Taxi drivers blocked a bridge off the island of Montreal today to protest stalling tactics. Nearly 1,000 drivers from around the province took part in the blockade near the site of this weekend’s Formula 1 Grand Prix race.
With cars parked, and drivers convening in groups as traffic moved slowly along the other available lane, the taxi industry was reminding the government of its vow to disrupt major public events if Uber is not regulated before the provincial National Assembly recesses for the summer.
“We hope we’re going to be able to transport people who are going to attend the Grand Prix on Friday, Saturday and Sunday. But if there’s no law, we’re going to be there but we are going to be protesting,” Benoît Jugand, a spokesman for the union representing some 4,000 taxi drivers and owners in Quebec told the CBC’s Lauren McCallum.

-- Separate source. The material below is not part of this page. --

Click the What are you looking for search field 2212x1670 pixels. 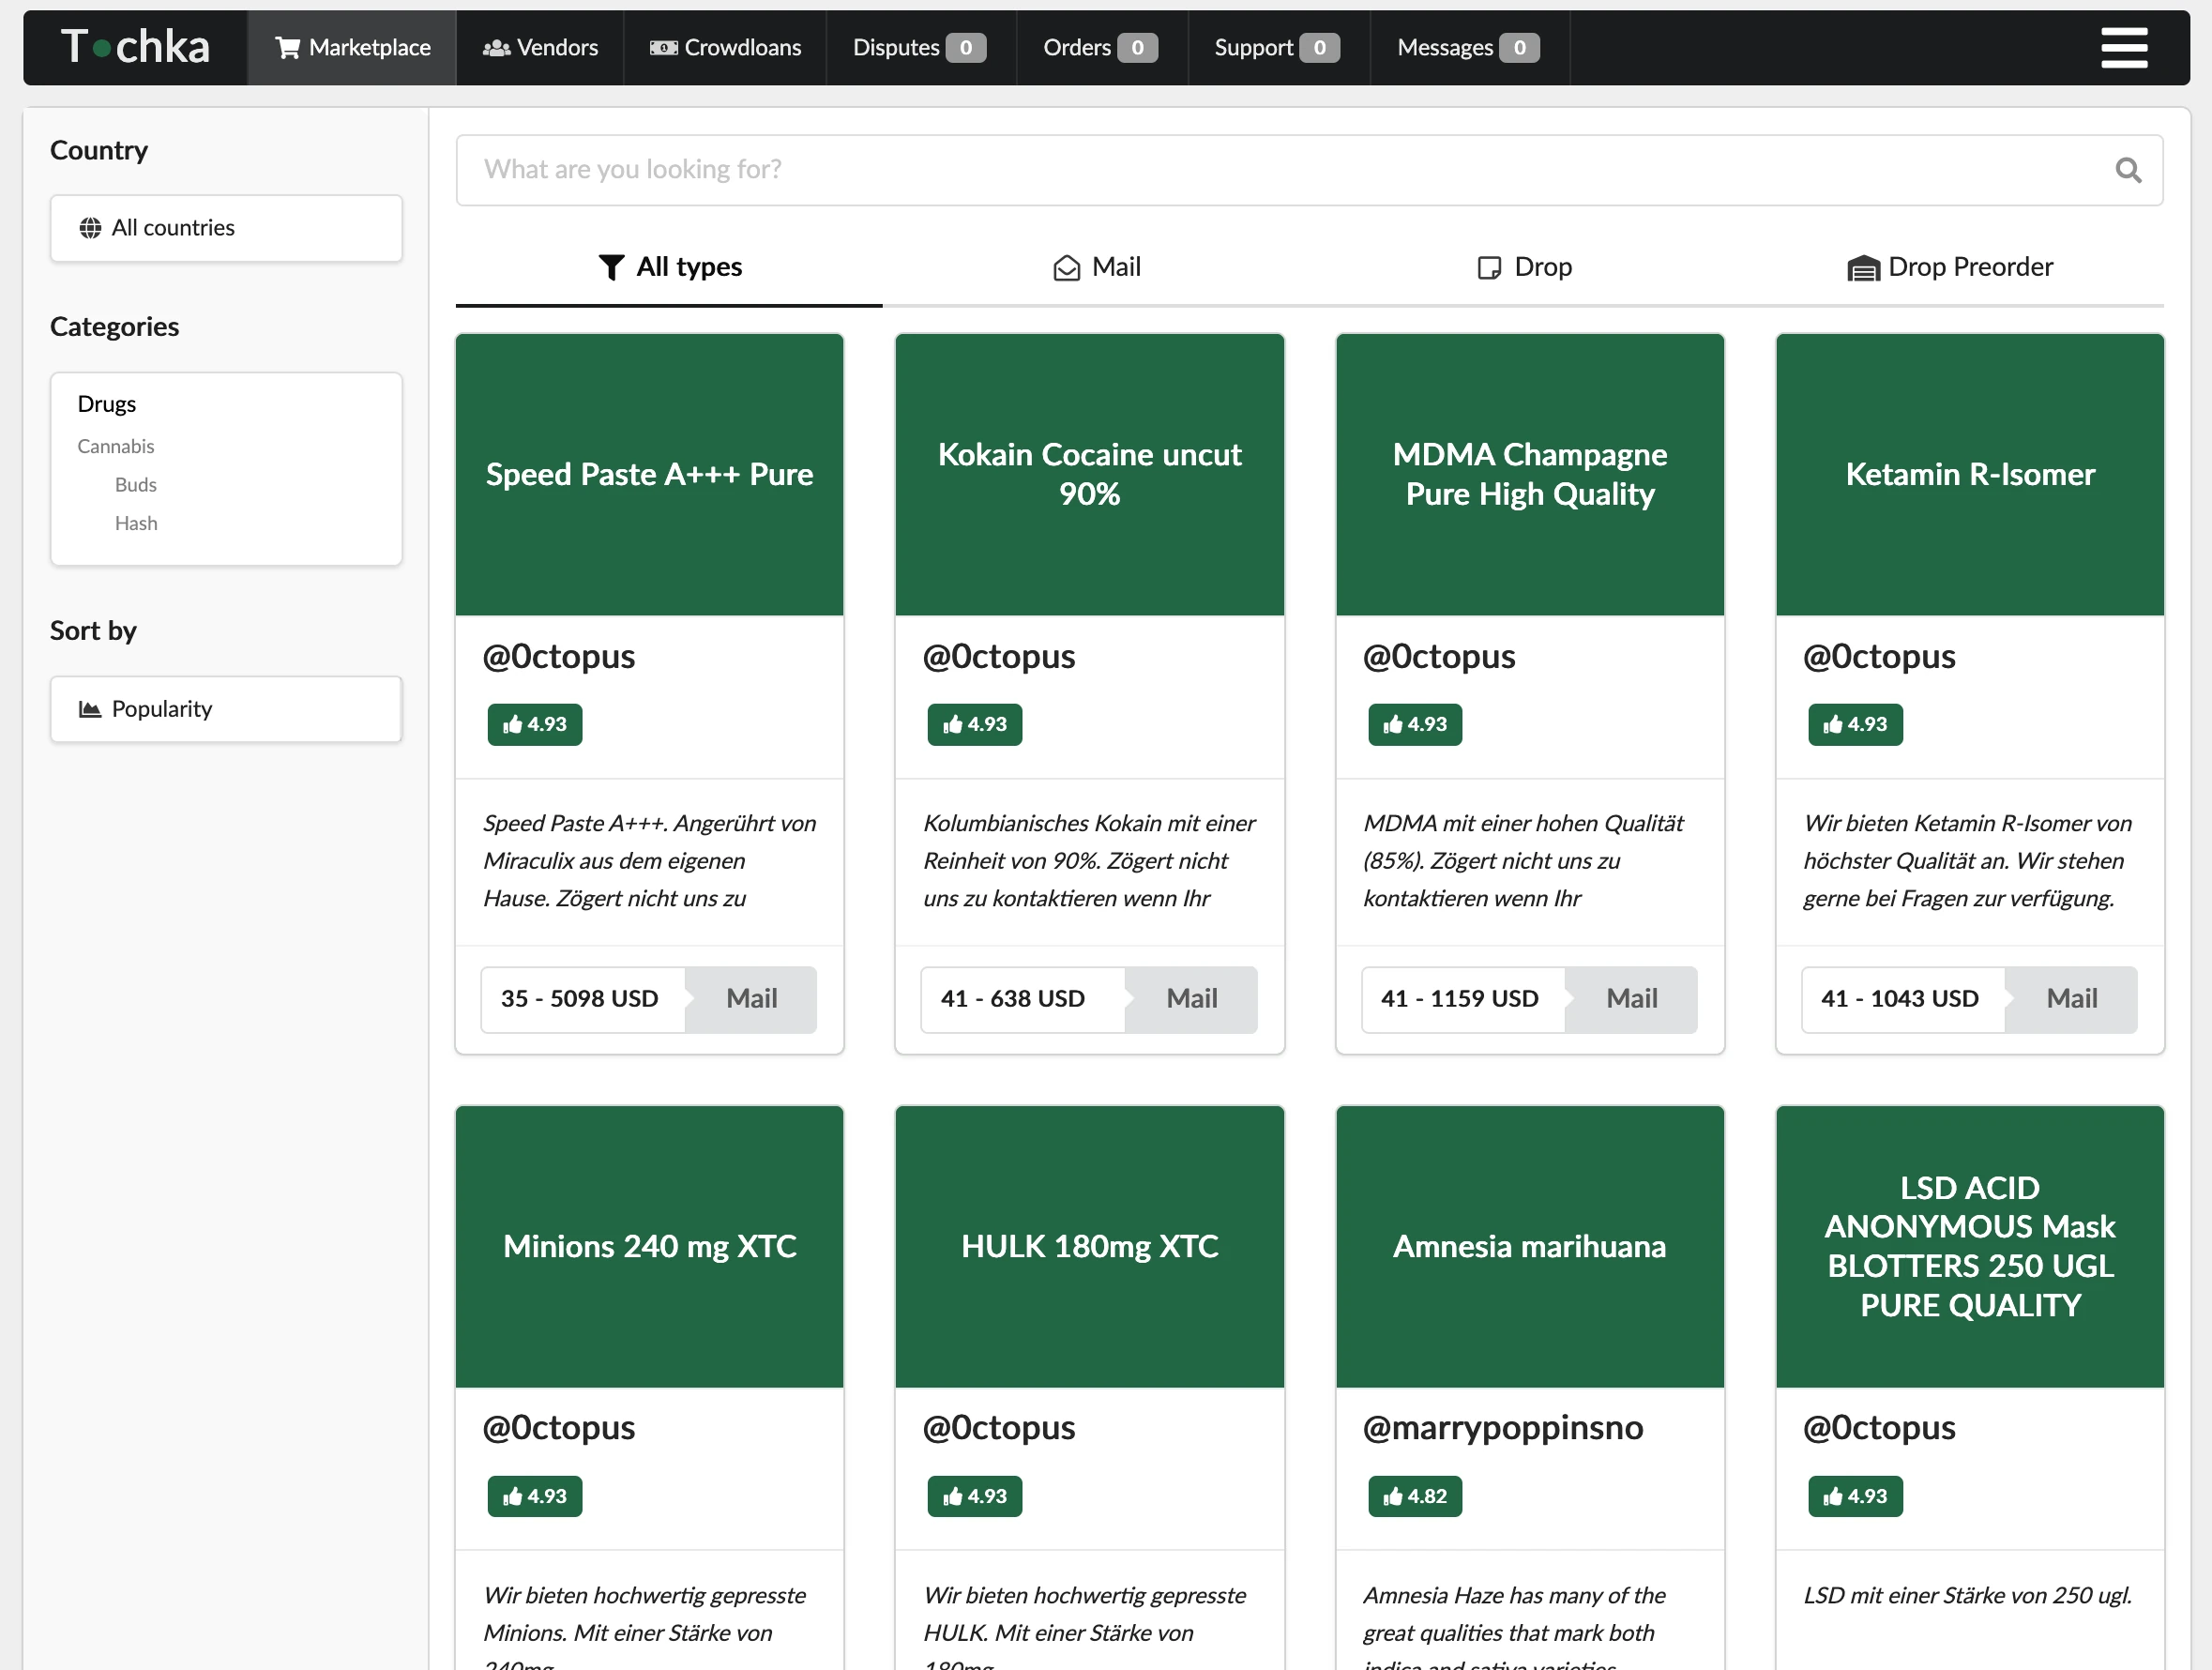(1200, 170)

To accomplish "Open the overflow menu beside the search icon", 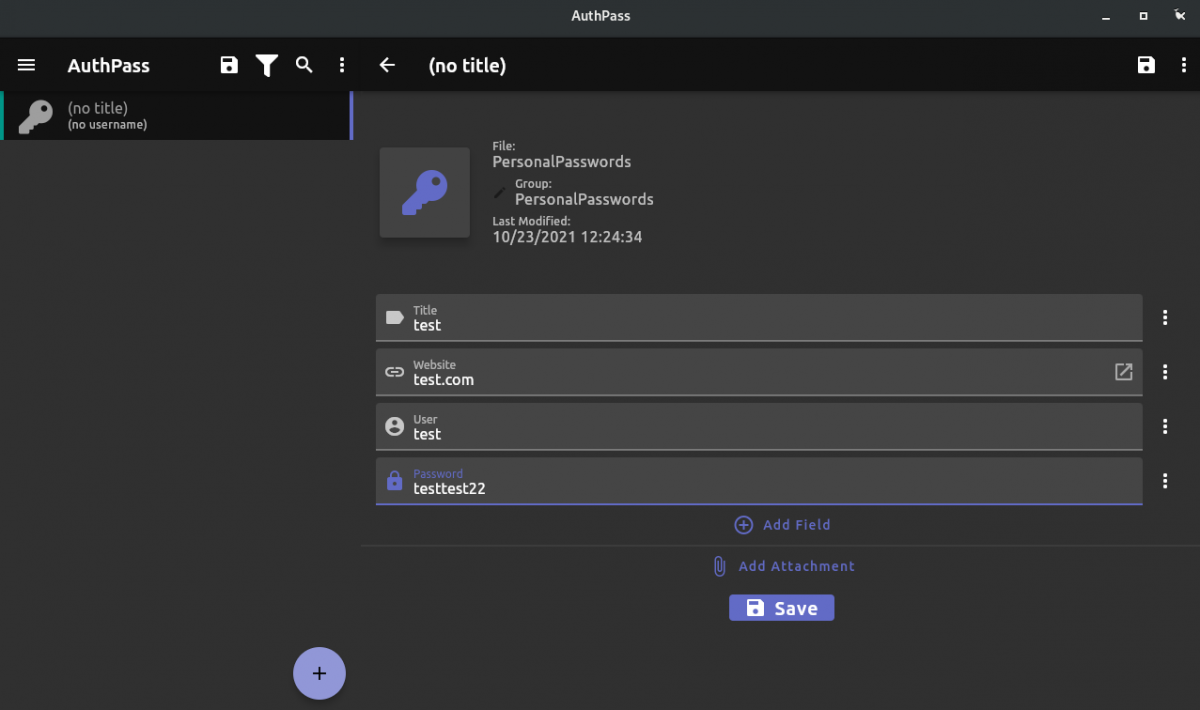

“We’re going to protest all summer long.”
Bill 100 requires “remunerated passenger transportation services,” including UberX, to use a taxi permit or face stiff fines.
Those offering taxi transportation services without holding a permit would face fines of $2,500 to $25,000. And the company could be fined up to $50,000.
Opposition leader, Francois Legault, of the Coalition Avenir Québec was targetted for his efforts to stall the passage of Bill 100. He claims that Bill 100 will punish consumers in Quebec, if Uber is forced out of the province.
Uber has suggested several compromises to the proposed rules established in Bill 100, but the Quebec government not open to negotiating.